### 課題一覧
**1)** 就職活動の体験記の内容を、2文で要約しなさい。
**2)** 就職活動の体験記の続きを書きなさい。

### 提示された文章
--------------------------------------------------
3月から始まった企業説明会では総合商社、専門商社をまんべんなく回りましたが、自分の中で会社ごとの違いが明確になり、総合商社2社を本命に。さらに、現在の内定先は興味のなかったメーカーの中で、唯一、魅力を感じました。経理部門が会社の中でも中心的存在で、企業説明会で「経理が会社を動かしている」というような言葉を聞き、自分の存在価値を生かせる会社だと思ったんです。
総合商社とどちらにするか悩み、先輩社員の熱意で現在の内定先に決める
総合商社2社、そして現在の内定先を第1志望に置き活動。もちろん、3社以外にも企業説明会に参加し、少しでも興味を持った企業にはエントリーシートを提出しました。そして、本命に先駆け、大学4年4月中旬から他社の面接がスタート。面接では必ずと言っていいほど、第1志望かどうかを聞かれるのですが、ごまかさず正直に第1志望ではないと答えました。第1志望と言わない学生は落とす、という考え方の企業には行きたくないし、正直に言ったうえできちんと評価してもらえれば、それが自信につながると思ったからです。その結果、大学4年5月にメーカー2社から内々定。もちろん、第1志望の選考はこれからだったので、就活は続けました。
現在の内定先は、大学3年3月ぐらいから先輩社員との面談が6回ありました。プレエントリーしている学生全員に連絡があったようですが、回数を重ねるごとに学生の数が減っていったように思います。この面談は、自己分析や志望動機などを深掘りするもので、学生時代のこと、自己PRについて質問されたり、アドバイスされるというもの。どんどん志望動機や自己PRがブラッシュアップされ、5月下旬にエントリーシートを提出しました。
6月に入り、いよいよ第1志望で面接が始まりました。総合商社の1社は辞退。もう1社は、6月1日から3日間、連続で面接。2次面接では、時事問題や「信用とはどうやって作ればいいと思うか?」という質問も。最終は、これまでの21年間の人生について説明をするように言われました。幼稚園からサッカーを始め高校まで続けてきたこと、大学ではサッカーはサークルで続け、勉強や資格取得、語学留学などに努力しチャレンジしたことを伝えました。そして、最終面接の翌日に内々定をもらいました。
--------------------------------------------------
### 与えられたデータ
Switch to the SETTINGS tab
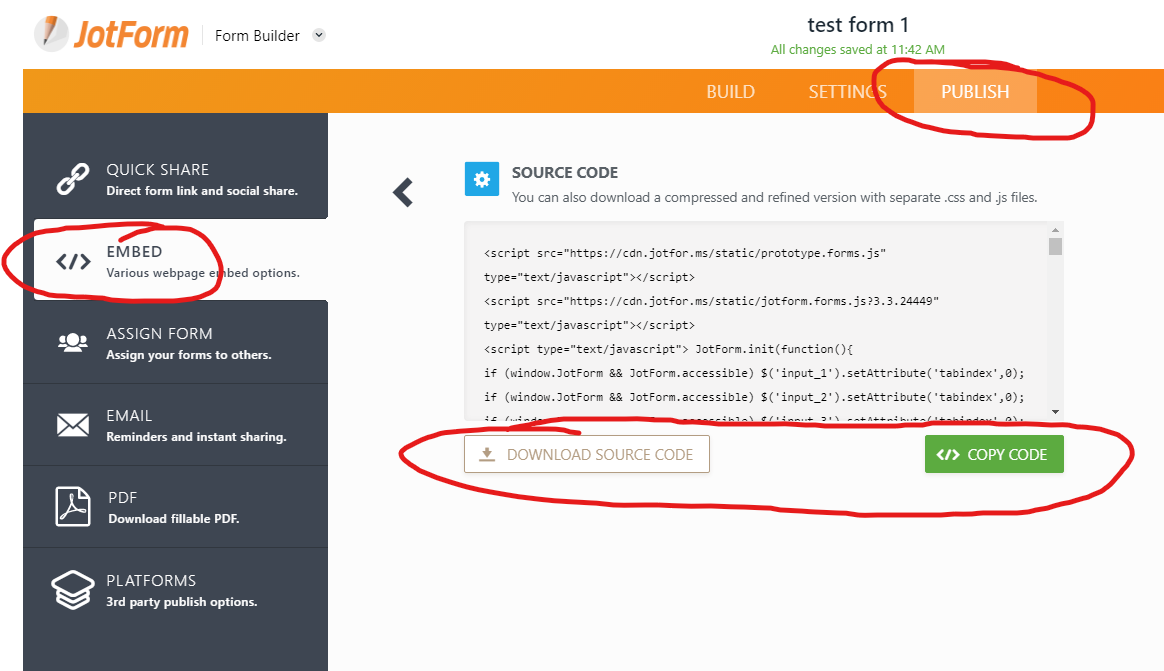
--------------------------------------------------
### 課題の解答
**1)** 企業説明会を回る中で総合商社2社と、経理部門が中心的存在であるメーカー1社を第1志望とし、他社の面接では第1志望ではないと正直に答えたうえで、大学4年5月にメーカー2社から内々定を得た。現在の内定先では先輩社員との面談を6回重ねて志望動機や自己PRを磨き、6月には総合商社の面接を3日間連続で受け、最終面接の翌日に内々定をもらった。

**2)**
現在の内定先は先輩社員との面談やエントリーシート、筆記試験などの成績で通過した人が6月3日に最終選考。面接では、自己PRと基本的にエントリーシートに沿って質問されました。ほかには、「あなたは嫌いな人とどう接する?」「組織の中で活動するうえで心がけているものは?」といった質問もありました。どんな質問に対しても、まず自分の考え方を伝え、それを裏付ける具体的な過去の経験や事例を紹介。自己分析を通してこれまでの自分を振り返っていたことで、どんな質問にも落ち着いて答えることができました。そして、その日に内々定をいただくことができました。
最終的に現在の内定先に決めたのは、内々定をもらった翌日に社員の方が会いにきてくれたのです。僕のことを仲間と感じている、という思いを熱く伝えていただきました。一緒に働きたい、ということを言われたことはありましたが、「仲間」という言葉を言われたのは初めてで、とても必要としてくれていると実感。そして、現在の内定先に決めました。
自分の就活を振り返って良かったのは、自分の足で動き、見て聞いて確かめられたこと。大学の先輩、先輩社員、企業説明会と動くことで、さまざまな情報を得ることができました。また、自己分析を繰り返すことで企業選びの際に重視するポイントを早い段階で決めることができていたので、企業に優先順位を付けることができたのも良かったと思います。何より、どこに行くにも交通費などお金がかかりますが、奨学金などでお金を貯めていたことで、迷わず行動できたことも良かったです。
低学年のときに注力していたことは?
各学部、学年ごとに成績優秀者の上位約10名が、大学から奨学金をもらえるという制度があり、それを目指して勉強を頑張りました。商学部約750人のうち、毎年3位か4位の成績をおさめることができました。
大学で勉強した簿記が得意で、それを証明したいと思い、簿記検定に挑戦。大学1年生で3級と2級、大学2年生で1級を取得。ビジネス会計検定2級も取得。すべて、1度の挑戦で合格しました。簿記検定を受講される方のために、検定取得後に簿記講座を開いたりもしました。さらに、大学の長期休暇のたびに2、3週間の海外旅行にも行きました。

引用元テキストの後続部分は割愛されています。